**Excerpt:**
┏━━

Studying the health effects of marijuana just got a little easier. In a statement released last week (June 23), The Department of Health and Human Services (HHS) announced the elimination of one of four regulatory hurdles that researchers must clear in order to study medical applications for the drug.
“The president has often said that drug policy should be dictated by unimpeded science instead of ideology, and it’s great to see the Obama administration finally starting to take some real action to back that up,” Tom Angell of the pro-legalization group, Marijuana Majority told the Washington Post.
According to the Washington Post, HHS determined that the regulatory step, which entailed a review by Public Health Services (PHS) was redundant with another required review by the Food and Drug Administration. Drug Policy News reports that the Clinton administration installed the PHS review to keep the growing field of marijuana research under strict controls.

┗━━

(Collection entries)

┏━━

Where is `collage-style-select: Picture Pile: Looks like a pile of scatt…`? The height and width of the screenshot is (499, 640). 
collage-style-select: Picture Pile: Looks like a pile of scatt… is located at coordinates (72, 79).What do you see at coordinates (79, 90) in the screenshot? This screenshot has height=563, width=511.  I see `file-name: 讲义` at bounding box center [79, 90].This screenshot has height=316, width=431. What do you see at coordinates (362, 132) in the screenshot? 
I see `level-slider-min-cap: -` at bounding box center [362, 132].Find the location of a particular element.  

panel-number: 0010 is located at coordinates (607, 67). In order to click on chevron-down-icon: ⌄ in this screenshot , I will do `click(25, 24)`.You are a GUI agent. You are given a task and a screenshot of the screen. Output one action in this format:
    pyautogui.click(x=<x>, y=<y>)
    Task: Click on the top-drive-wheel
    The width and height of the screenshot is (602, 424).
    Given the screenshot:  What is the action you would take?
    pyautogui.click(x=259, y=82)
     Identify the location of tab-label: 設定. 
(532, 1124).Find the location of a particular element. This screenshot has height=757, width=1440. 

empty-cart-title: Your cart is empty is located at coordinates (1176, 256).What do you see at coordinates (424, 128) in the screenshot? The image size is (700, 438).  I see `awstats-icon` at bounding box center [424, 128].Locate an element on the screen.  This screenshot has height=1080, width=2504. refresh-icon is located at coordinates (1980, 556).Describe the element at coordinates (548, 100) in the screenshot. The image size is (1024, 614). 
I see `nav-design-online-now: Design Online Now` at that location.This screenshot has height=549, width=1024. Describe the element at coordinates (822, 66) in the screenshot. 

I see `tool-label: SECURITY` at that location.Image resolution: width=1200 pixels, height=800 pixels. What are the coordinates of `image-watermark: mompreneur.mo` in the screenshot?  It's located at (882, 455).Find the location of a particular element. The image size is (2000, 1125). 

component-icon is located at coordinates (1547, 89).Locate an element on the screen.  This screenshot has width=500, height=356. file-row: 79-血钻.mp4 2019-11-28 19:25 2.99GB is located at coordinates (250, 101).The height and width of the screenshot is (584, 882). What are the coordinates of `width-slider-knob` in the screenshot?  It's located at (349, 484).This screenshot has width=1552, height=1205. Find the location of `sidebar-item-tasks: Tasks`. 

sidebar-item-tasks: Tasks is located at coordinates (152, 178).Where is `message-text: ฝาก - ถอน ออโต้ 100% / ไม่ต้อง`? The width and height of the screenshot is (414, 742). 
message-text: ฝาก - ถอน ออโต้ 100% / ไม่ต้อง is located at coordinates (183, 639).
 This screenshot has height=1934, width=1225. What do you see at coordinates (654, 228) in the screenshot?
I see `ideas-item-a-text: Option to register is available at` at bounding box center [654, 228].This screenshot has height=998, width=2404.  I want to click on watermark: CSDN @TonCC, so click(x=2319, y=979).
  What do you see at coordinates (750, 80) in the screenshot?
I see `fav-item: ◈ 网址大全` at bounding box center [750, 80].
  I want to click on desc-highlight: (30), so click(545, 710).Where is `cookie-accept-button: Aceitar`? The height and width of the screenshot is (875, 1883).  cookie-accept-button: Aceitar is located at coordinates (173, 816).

┗━━

**Work instruction 1:** In the text on marijuana research regulation, which administration installed the Public Health Services review?
**Work instruction 2:** Pick up the text on marijuana research regulation after its final sentence and continue it.

**Task result 1:** The Clinton administration installed it.

**Task result 2:**
“I think it's a sensible change; but people are being delusional if they think this will result in a flood of research on the drug,” Kevin Sabet of the anti-legalization group, Smart Approaches to Marijuana, told the Washington Post.
Marijuana researchers still face other unique barriers, such as the requirement to obtain all marijuana plants from the National Institute on Drug Abuse (NIDA).
“This is progress, but the White House should also end the NIDA’s unique monopoly on marijuana production, and allow private entities to grow marijuana, thus facilitating even more important research,” Bill Piper, the Director of Drug Policy Alliance’s Office of National Affairs, told Drug Policy News.